= Instruction =
In two sentences, summarize the excerpt below about New York's Russian community.

= Excerpt =
========

The Russian community in New York used to come in four distinct varieties, arrangeable, like single malts, by casking date. There were heirs of exiled Czarist-era blue bloods, paper-skinned, cradling their titles; you’ve probably met one if you ever took a ballet class. Next up were Soviet immigrants of the seventies, the generation of Joseph Brodsky that would never let you forget their plight. Then came the “sausage immigration” of the nineties, mostly Jewish, mostly provincial, seduced less by freedom than by comfort yet squeaking in on political-refugee papers: More than 60,000 came to the U.S. in 1992 alone. Finally, there were the latest arrivals, treating New York as a prize for having made it in Moscow: the cocky, scowling post-Soviet oligarchs and Fifth Avenue shoppers with their endlessly mockable excesses.

========

= Source data =
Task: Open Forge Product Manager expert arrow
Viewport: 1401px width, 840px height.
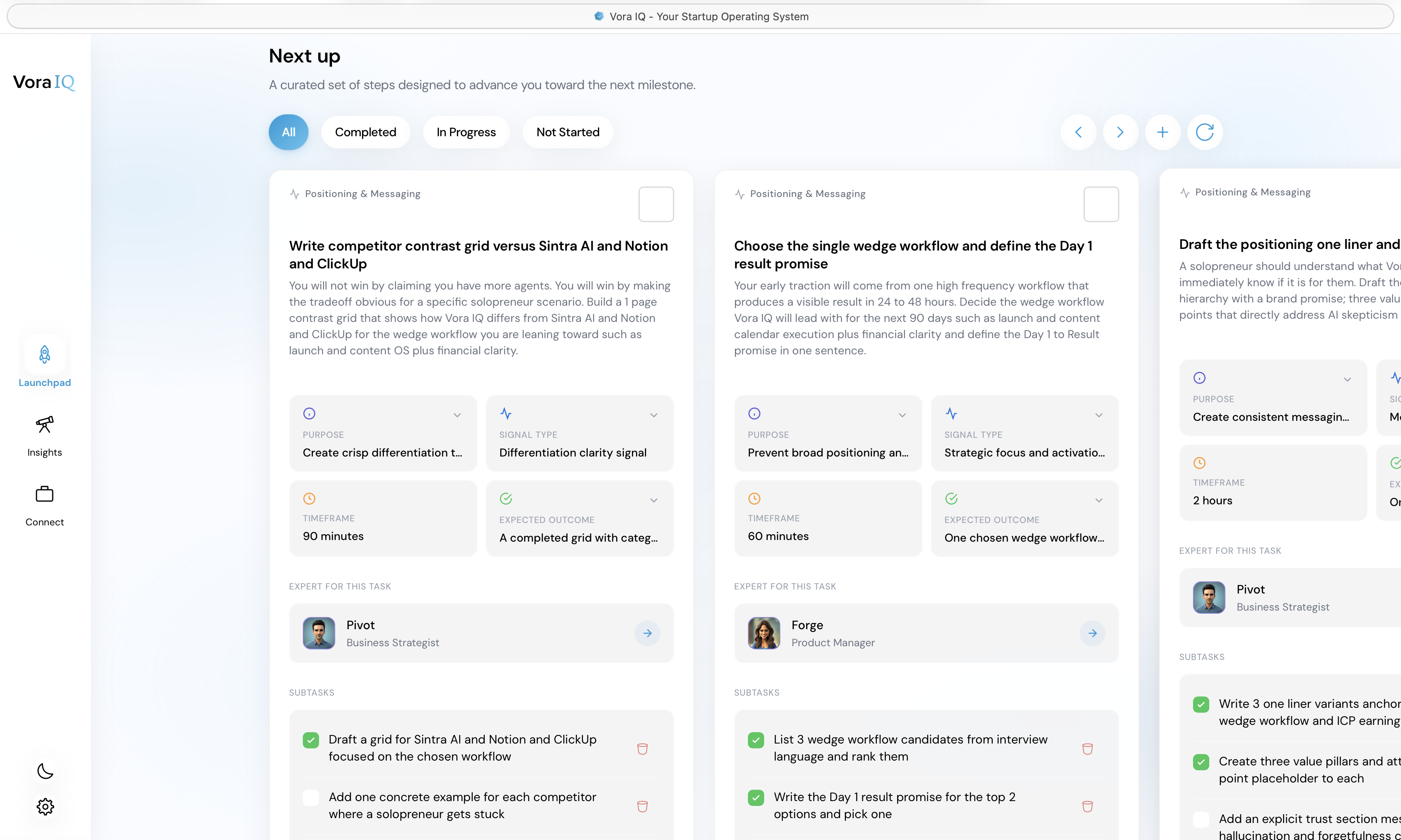Action: point(1092,633)
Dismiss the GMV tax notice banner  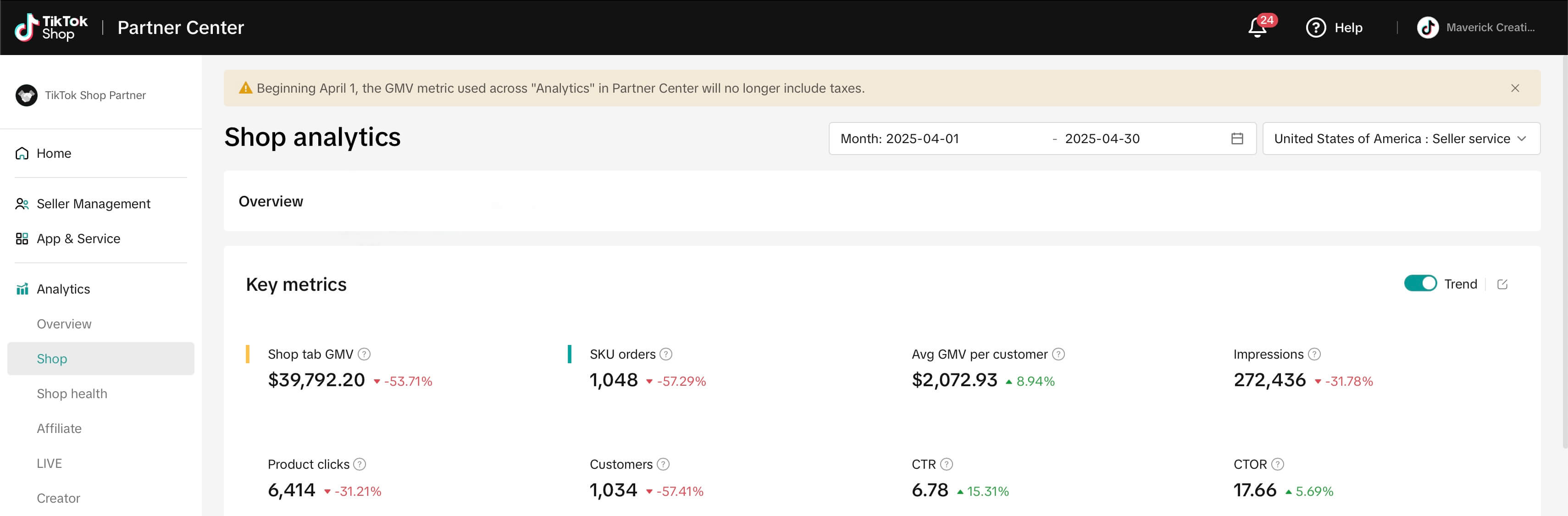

========

= Finished exercise =
New York's Russian community once came in four distinct varieties, arrangeable by arrival date: heirs of exiled Czarist-era blue bloods, then Soviet immigrants of the seventies from Joseph Brodsky's generation. Next came the mostly Jewish, mostly provincial "sausage immigration" of the nineties, drawn less by freedom than by comfort, followed by cocky post-Soviet oligarchs and Fifth Avenue shoppers who treated New York as a prize for having made it in Moscow.